(Text and item location entries)
────────
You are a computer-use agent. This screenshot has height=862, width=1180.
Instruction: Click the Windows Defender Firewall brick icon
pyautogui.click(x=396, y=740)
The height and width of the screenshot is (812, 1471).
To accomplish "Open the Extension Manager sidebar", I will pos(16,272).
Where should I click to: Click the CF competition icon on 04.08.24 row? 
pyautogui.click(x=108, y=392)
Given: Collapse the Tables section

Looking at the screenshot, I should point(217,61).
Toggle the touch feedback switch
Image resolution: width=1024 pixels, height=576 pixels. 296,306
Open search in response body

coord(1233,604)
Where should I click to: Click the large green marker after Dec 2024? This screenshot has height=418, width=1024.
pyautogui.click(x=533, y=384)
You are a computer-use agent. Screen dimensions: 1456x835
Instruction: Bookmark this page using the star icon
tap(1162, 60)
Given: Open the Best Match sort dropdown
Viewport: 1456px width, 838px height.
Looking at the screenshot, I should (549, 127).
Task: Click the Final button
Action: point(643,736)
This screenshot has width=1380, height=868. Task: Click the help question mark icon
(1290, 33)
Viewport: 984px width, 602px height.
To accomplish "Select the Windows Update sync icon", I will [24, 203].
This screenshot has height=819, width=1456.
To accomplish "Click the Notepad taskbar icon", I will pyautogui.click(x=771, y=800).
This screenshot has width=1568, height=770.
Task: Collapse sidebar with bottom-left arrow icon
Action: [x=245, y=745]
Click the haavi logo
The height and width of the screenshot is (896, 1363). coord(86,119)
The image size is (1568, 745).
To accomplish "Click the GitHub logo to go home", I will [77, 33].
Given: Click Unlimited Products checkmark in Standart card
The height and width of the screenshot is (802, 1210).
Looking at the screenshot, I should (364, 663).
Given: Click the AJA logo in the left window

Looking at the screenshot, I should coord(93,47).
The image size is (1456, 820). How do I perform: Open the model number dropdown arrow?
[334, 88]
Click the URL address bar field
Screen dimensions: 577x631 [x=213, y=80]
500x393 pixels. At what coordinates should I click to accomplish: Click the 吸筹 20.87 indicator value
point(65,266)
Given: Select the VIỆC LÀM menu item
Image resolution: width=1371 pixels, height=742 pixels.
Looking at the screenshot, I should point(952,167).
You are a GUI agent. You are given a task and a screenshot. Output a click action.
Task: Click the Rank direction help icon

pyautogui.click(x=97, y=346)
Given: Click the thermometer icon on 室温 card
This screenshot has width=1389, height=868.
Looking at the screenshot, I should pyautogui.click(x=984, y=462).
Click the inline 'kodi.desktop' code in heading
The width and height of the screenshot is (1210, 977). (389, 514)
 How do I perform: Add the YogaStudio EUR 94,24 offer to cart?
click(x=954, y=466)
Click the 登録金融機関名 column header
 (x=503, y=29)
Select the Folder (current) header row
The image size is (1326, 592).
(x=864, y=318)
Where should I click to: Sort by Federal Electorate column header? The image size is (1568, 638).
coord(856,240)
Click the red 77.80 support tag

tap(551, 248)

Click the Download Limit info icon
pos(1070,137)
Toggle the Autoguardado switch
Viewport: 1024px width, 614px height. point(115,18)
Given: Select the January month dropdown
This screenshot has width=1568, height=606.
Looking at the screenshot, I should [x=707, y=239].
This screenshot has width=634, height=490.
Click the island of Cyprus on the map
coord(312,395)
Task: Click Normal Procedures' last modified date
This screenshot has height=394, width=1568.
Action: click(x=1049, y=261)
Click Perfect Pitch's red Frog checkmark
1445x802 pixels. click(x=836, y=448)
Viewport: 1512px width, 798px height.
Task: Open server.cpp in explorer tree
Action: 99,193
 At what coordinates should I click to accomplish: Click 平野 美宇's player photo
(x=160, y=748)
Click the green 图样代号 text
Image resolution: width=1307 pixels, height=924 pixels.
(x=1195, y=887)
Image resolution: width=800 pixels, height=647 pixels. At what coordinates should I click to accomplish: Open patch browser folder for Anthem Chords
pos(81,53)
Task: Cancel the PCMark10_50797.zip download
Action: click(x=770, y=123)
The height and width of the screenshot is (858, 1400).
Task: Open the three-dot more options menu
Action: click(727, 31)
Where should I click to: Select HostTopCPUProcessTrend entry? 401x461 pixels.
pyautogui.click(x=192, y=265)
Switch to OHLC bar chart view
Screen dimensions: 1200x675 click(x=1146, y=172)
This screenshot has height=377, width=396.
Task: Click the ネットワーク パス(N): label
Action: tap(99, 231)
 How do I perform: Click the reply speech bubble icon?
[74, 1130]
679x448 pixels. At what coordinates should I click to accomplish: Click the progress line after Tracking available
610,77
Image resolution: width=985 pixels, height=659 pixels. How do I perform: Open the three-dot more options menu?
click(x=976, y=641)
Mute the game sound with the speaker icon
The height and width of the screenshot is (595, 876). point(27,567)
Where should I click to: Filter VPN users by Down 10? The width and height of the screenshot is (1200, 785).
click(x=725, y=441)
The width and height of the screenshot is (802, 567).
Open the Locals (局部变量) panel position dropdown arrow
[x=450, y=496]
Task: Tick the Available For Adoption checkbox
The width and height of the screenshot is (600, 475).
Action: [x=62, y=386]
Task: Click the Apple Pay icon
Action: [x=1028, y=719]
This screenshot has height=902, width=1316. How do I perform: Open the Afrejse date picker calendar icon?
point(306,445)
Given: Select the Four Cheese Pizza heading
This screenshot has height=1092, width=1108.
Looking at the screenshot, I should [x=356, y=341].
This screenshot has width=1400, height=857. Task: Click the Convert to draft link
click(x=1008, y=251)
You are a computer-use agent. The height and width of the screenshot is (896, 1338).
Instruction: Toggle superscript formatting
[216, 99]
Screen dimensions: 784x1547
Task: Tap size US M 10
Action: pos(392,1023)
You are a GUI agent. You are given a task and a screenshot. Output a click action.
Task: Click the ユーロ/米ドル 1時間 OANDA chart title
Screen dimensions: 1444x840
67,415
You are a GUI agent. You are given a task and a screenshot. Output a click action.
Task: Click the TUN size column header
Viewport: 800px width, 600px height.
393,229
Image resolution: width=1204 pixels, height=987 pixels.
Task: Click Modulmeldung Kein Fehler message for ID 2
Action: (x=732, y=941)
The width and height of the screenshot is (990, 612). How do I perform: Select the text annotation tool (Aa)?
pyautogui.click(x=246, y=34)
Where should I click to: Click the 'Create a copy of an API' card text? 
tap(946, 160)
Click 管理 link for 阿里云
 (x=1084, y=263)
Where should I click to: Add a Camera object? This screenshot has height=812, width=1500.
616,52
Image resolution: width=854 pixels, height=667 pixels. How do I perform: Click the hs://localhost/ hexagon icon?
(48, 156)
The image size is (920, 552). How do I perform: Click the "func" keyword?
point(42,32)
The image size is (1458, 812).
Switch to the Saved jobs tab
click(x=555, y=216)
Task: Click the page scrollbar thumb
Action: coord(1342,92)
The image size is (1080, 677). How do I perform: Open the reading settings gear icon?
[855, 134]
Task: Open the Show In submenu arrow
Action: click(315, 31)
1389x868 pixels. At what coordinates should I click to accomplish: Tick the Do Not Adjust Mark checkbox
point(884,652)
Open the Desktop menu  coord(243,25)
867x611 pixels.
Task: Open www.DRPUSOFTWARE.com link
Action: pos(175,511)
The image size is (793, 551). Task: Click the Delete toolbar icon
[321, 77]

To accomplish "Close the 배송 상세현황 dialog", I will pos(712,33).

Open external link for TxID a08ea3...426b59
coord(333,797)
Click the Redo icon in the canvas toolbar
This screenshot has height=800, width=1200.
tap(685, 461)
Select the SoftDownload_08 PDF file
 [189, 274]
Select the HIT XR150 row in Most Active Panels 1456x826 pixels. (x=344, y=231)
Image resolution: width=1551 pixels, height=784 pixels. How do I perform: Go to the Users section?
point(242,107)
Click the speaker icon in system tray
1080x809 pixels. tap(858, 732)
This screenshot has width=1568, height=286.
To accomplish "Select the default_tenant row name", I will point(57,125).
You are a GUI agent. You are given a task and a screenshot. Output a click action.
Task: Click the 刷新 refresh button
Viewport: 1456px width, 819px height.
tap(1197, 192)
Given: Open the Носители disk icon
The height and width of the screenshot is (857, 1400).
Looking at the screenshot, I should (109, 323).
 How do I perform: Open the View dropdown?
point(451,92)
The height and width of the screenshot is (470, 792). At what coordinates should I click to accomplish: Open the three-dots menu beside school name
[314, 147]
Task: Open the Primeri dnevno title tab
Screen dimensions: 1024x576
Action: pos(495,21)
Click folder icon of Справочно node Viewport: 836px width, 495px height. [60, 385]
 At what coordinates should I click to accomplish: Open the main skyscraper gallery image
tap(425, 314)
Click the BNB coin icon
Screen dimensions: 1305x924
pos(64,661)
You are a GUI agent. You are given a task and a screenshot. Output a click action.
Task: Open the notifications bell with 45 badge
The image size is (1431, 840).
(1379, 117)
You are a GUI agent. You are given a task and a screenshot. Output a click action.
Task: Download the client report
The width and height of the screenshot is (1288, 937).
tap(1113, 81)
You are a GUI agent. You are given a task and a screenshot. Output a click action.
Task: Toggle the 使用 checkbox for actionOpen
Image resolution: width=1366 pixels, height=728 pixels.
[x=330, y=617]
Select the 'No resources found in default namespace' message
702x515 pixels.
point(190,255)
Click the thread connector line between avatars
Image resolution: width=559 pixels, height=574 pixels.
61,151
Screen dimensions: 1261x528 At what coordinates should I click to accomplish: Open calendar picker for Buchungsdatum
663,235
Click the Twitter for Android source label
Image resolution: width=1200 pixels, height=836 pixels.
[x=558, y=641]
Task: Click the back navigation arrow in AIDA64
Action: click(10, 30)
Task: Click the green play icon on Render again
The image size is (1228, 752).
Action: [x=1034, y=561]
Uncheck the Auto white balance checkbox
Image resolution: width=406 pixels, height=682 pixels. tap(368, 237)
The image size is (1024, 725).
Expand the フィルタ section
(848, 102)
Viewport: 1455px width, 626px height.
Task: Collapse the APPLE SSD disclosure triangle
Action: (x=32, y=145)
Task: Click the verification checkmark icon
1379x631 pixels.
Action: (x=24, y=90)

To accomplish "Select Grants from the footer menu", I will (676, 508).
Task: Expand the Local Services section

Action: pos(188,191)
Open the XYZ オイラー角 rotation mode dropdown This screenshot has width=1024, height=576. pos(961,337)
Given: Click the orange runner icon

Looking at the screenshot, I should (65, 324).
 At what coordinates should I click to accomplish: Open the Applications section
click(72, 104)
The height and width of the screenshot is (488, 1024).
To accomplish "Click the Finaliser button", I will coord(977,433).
────────
Duplicate every line above from the one containing "This screenshot has width=1380, height=868." down to the one containing "The width and height of the screenshot is (1210, 977).", both included.

» RESULT FOR THIS EXERCISE
This screenshot has width=1380, height=868. Task: Click the help question mark icon
(1290, 33)
Viewport: 984px width, 602px height.
To accomplish "Select the Windows Update sync icon", I will [24, 203].
This screenshot has height=819, width=1456.
To accomplish "Click the Notepad taskbar icon", I will pyautogui.click(x=771, y=800).
This screenshot has width=1568, height=770.
Task: Collapse sidebar with bottom-left arrow icon
Action: [x=245, y=745]
Click the haavi logo
The height and width of the screenshot is (896, 1363). coord(86,119)
The image size is (1568, 745).
To accomplish "Click the GitHub logo to go home", I will [77, 33].
Given: Click Unlimited Products checkmark in Standart card
The height and width of the screenshot is (802, 1210).
Looking at the screenshot, I should (364, 663).
Given: Click the AJA logo in the left window

Looking at the screenshot, I should coord(93,47).
The image size is (1456, 820). How do I perform: Open the model number dropdown arrow?
[334, 88]
Click the URL address bar field
Screen dimensions: 577x631 [x=213, y=80]
500x393 pixels. At what coordinates should I click to accomplish: Click the 吸筹 20.87 indicator value
point(65,266)
Given: Select the VIỆC LÀM menu item
Image resolution: width=1371 pixels, height=742 pixels.
Looking at the screenshot, I should point(952,167).
You are a GUI agent. You are given a task and a screenshot. Output a click action.
Task: Click the Rank direction help icon

pyautogui.click(x=97, y=346)
Given: Click the thermometer icon on 室温 card
This screenshot has width=1389, height=868.
Looking at the screenshot, I should pyautogui.click(x=984, y=462).
Click the inline 'kodi.desktop' code in heading
The width and height of the screenshot is (1210, 977). (389, 514)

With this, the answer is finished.